The present study has some limitations. Firstly, because both inpatients and outpatients were enrolled, the current cohort could be deemed somewhat heterogeneous. However, HRQL assessment with the SRI was based on the circumstances that occurred in the two weeks prior to enrolment, when all patients were at home. In addition, the aim of the study was to establish a real-life clinical setting and enroll a large number of COPD patients with severe chronic respiratory insufficiency. Moreover, it was ensured that only COPD patients were included, while those with other primary causes of chronic respiratory failure were excluded. The data do not allow general speculation on the etiology of anemia in this cohort. However, since only patients allocated to long-term home NIV for more than one month were included we consider possible short-term effects of repeated blood draws during prolonged weaning to be minimal. Therefore, the current cohort is suggested to reflect a real-life clinical setting. Another issue is that the level of autonomy impairment was not considered to be a potential predictor of HRQL in the present trial;21 this therefore needs to be addressed in future trials.

Conclusions

In conclusion, the present study has shown that within a cohort of COPD patients undergoing long-term NIV, one third were identified as anemic. Furthermore, like exacerbation history, anemia plays a highly important role in reducing HRQL in patients with chronic respiratory failure, whereas other important clinical parameters and potential confounding factors such as body mass index, duration of NIV, sex, age and comorbidities had no impact on HRQL in these patients.

Abbreviations

AS, attendant symptoms and sleep; AX, Anxiety; BMI, body mass index; CI, confidence interval; CRF, case report form; COPD, chronic obstructive pulmonary disease; EPAP, expiratory positive airway pressure; GOLD, global initiative for chronic obstructive lung disease; Hg, hemoglobin; HRQL, health-related quality of life; IPAP, inspiratory positive airway pressure; LTOT, long-term oxygen treatment; NIV, non-invasive ventilation; NMD, neuromuscular diseases; OHS, obesity hypoventilation syndrome; OSAS, obstructive sleep apnea syndrome; PF, physical functioning; RC, respiratory complaints; SD, standard deviation; SF, social functioning; SR, social relationships; SRI, severe respiratory insufficiency questionnaire; SS, summary scale; uCCI, updated Charlson comborbidity index; WB, psychological well-being; WHO, World Health Organization.

Data Sharing Statement

The authors intend to share individual deidentified participant data with any other unfunded or funded research-related purpose under appropriate circumstances. Please contact the corresponding author for more information.

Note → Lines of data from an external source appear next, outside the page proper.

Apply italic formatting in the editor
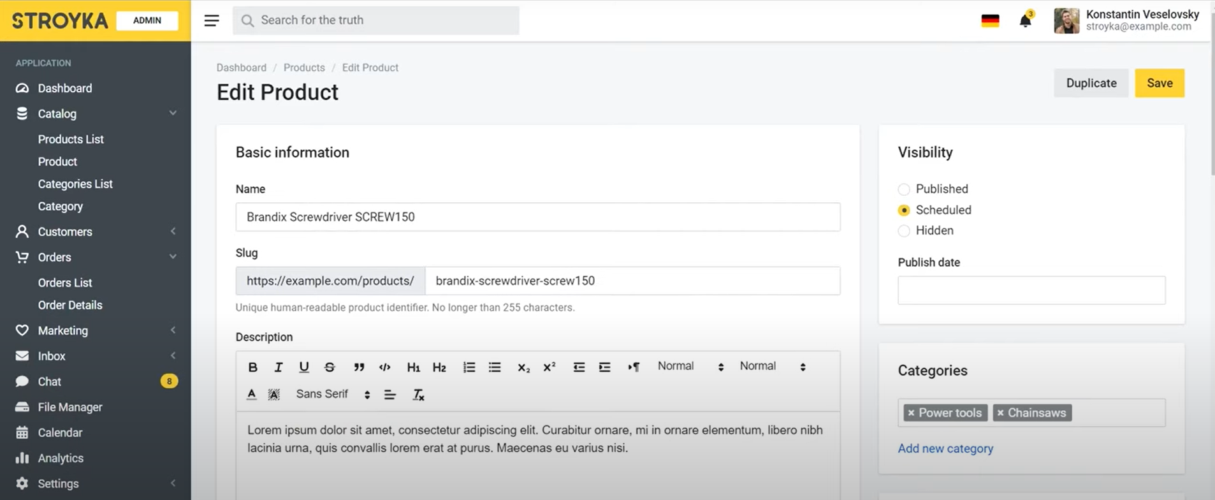This screenshot has width=1215, height=500. (x=278, y=367)
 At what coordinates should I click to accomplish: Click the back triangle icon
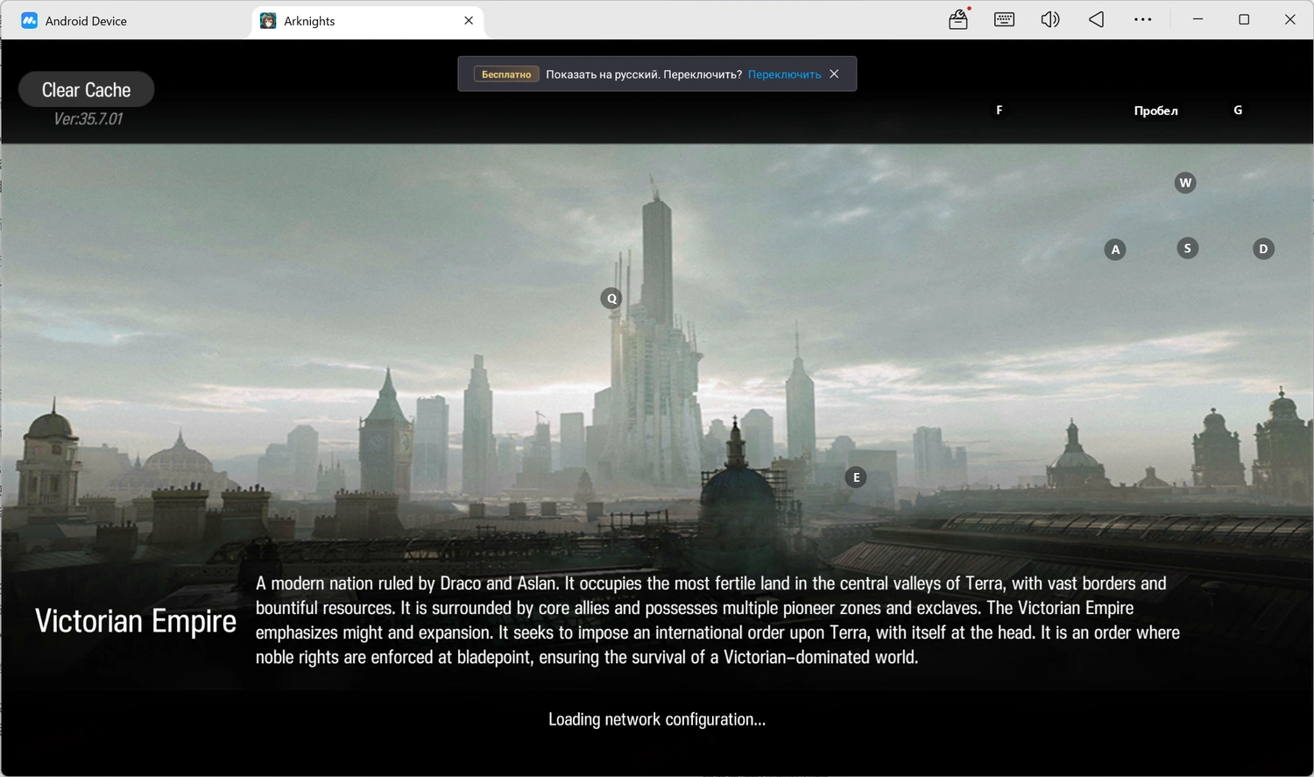pos(1096,19)
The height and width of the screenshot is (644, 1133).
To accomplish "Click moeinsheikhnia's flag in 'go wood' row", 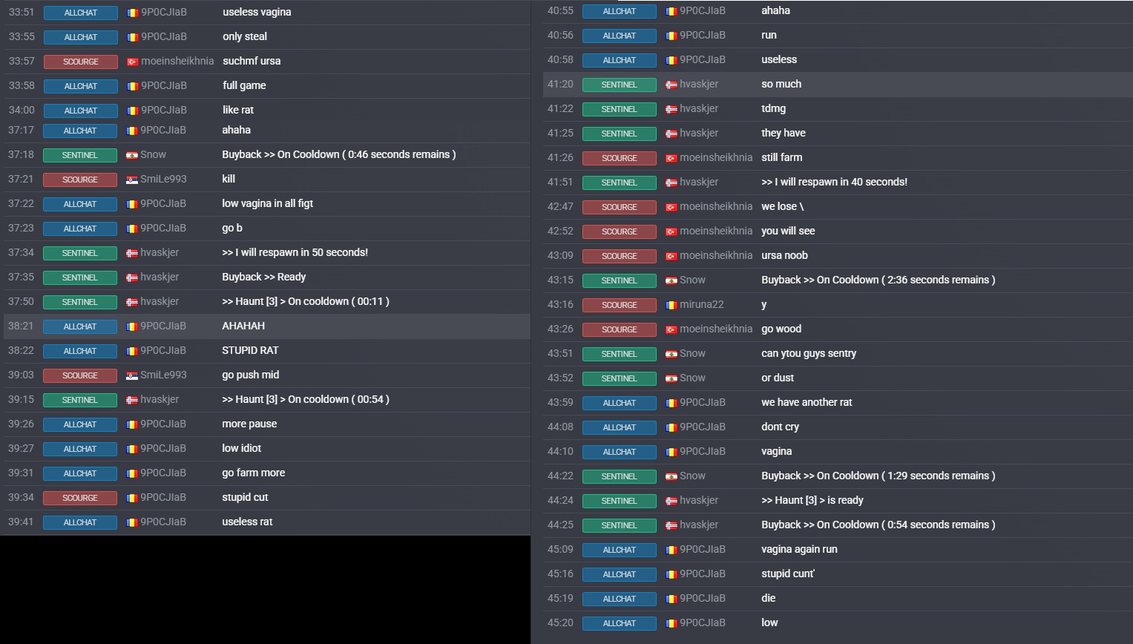I will [x=671, y=329].
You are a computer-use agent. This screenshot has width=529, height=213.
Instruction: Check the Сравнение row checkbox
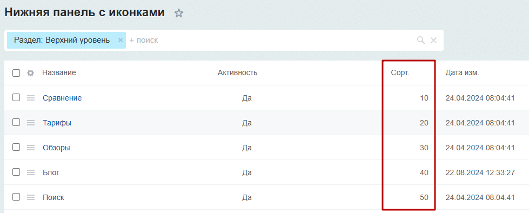16,97
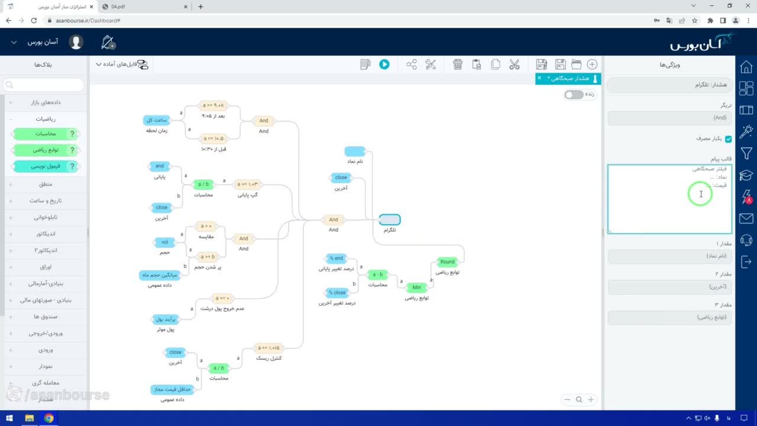The height and width of the screenshot is (426, 757).
Task: Run the strategy with the play button
Action: 384,64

Ethics Approval, Clinical Trial Registry and Informed Consent

The study protocol was approved by the ethics committee at Witten/Herdecke University. The study was performed in accordance with the ethical standards laid down in the Declaration of Helsinki and was registered at the German Clinical Trials Registry (DRKS00008759). All patients provided written informed consent.

Acknowledgments

Drafts from this work were presented at the local online DGP Congress in June 2021.

Author Contributions

All authors made substantial contributions to conception and design, acquisition of data, or analysis and interpretation of data; took part in drafting the article or revising it critically for important intellectual content; agreed to submit to the current journal; gave final approval of the version to be published; and agree to be accountable for all aspects of the work.

Funding

The authors did not receive special funding for this study.

Disclosure

MWS, TM, PH, DK: no conflict of interests. SBS received travel grants from companies dealing with mechanical ventilation products. DSM reports open research grant from Philips Respironics/USA. FSM and WW received speaking fees from companies dealing with mechanical ventilation products. The study group (MWS, DSM, SBS, FSM and WW) received open research grants from Weinmann/Germany, Vivisol/Germany, Löwenstein Medical/Germany, VitalAire/Germany, and Philips Respironics/USA. The authors report no other conflicts of interest in this work.